== Segment start ==
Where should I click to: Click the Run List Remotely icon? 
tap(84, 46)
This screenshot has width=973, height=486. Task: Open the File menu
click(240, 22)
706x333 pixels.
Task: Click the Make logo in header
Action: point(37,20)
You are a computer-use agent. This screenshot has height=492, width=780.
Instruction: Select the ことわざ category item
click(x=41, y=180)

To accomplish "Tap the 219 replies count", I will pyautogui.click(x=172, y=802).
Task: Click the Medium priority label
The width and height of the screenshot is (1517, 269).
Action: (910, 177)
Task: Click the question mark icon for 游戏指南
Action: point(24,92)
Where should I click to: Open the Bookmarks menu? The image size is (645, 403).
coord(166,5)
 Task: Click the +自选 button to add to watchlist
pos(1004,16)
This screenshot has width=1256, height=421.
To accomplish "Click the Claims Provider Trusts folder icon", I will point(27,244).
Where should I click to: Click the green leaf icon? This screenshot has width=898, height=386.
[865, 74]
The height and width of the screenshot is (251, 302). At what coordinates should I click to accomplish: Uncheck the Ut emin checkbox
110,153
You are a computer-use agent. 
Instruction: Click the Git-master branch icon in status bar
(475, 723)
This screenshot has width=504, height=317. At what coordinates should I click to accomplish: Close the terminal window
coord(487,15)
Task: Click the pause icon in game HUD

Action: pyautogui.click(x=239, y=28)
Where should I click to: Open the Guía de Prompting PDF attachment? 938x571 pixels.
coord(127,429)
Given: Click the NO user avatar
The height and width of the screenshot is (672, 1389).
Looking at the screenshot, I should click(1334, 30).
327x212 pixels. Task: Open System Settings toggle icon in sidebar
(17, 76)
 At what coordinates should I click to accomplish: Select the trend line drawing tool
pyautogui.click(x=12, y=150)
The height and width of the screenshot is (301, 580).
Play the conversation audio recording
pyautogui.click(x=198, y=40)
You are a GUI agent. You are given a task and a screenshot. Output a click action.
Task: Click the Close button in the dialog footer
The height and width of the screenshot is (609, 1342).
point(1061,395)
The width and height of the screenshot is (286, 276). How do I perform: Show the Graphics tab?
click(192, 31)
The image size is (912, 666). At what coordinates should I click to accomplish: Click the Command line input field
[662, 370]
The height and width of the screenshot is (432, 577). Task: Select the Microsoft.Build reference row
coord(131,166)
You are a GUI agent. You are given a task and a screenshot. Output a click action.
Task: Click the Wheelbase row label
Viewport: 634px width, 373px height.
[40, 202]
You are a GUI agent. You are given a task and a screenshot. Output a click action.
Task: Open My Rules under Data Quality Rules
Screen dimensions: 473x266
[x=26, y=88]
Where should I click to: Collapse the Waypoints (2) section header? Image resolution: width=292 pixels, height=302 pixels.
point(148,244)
== Segment end ==
WHAT YOU SHOULD DO.
Having read the records above, reproduce each one exactly.

REPLY.
Where should I click to: Click the Run List Remotely icon? 
tap(84, 46)
This screenshot has width=973, height=486. Task: Open the File menu
click(240, 22)
706x333 pixels.
Task: Click the Make logo in header
Action: point(37,20)
You are a computer-use agent. This screenshot has height=492, width=780.
Instruction: Select the ことわざ category item
click(x=41, y=180)

To accomplish "Tap the 219 replies count", I will pyautogui.click(x=172, y=802).
Task: Click the Medium priority label
The width and height of the screenshot is (1517, 269).
Action: (910, 177)
Task: Click the question mark icon for 游戏指南
Action: point(24,92)
Where should I click to: Open the Bookmarks menu? The image size is (645, 403).
coord(166,5)
 Task: Click the +自选 button to add to watchlist
pos(1004,16)
This screenshot has width=1256, height=421.
To accomplish "Click the Claims Provider Trusts folder icon", I will point(27,244).
Where should I click to: Click the green leaf icon? This screenshot has width=898, height=386.
[865, 74]
The height and width of the screenshot is (251, 302). At what coordinates should I click to accomplish: Uncheck the Ut emin checkbox
110,153
You are a computer-use agent. 
Instruction: Click the Git-master branch icon in status bar
(475, 723)
This screenshot has width=504, height=317. At what coordinates should I click to accomplish: Close the terminal window
coord(487,15)
Task: Click the pause icon in game HUD

Action: pyautogui.click(x=239, y=28)
Where should I click to: Open the Guía de Prompting PDF attachment? 938x571 pixels.
coord(127,429)
Given: Click the NO user avatar
The height and width of the screenshot is (672, 1389).
Looking at the screenshot, I should click(1334, 30).
327x212 pixels. Task: Open System Settings toggle icon in sidebar
(17, 76)
 At what coordinates should I click to accomplish: Select the trend line drawing tool
pyautogui.click(x=12, y=150)
The height and width of the screenshot is (301, 580).
Play the conversation audio recording
pyautogui.click(x=198, y=40)
You are a GUI agent. You are given a task and a screenshot. Output a click action.
Task: Click the Close button in the dialog footer
The height and width of the screenshot is (609, 1342).
point(1061,395)
The width and height of the screenshot is (286, 276). How do I perform: Show the Graphics tab?
click(192, 31)
The image size is (912, 666). At what coordinates should I click to accomplish: Click the Command line input field
[662, 370]
The height and width of the screenshot is (432, 577). Task: Select the Microsoft.Build reference row
coord(131,166)
You are a GUI agent. You are given a task and a screenshot. Output a click action.
Task: Click the Wheelbase row label
Viewport: 634px width, 373px height.
[40, 202]
You are a GUI agent. You are given a task and a screenshot. Output a click action.
Task: Open My Rules under Data Quality Rules
Screen dimensions: 473x266
[x=26, y=88]
Where should I click to: Collapse the Waypoints (2) section header? Image resolution: width=292 pixels, height=302 pixels.
point(148,244)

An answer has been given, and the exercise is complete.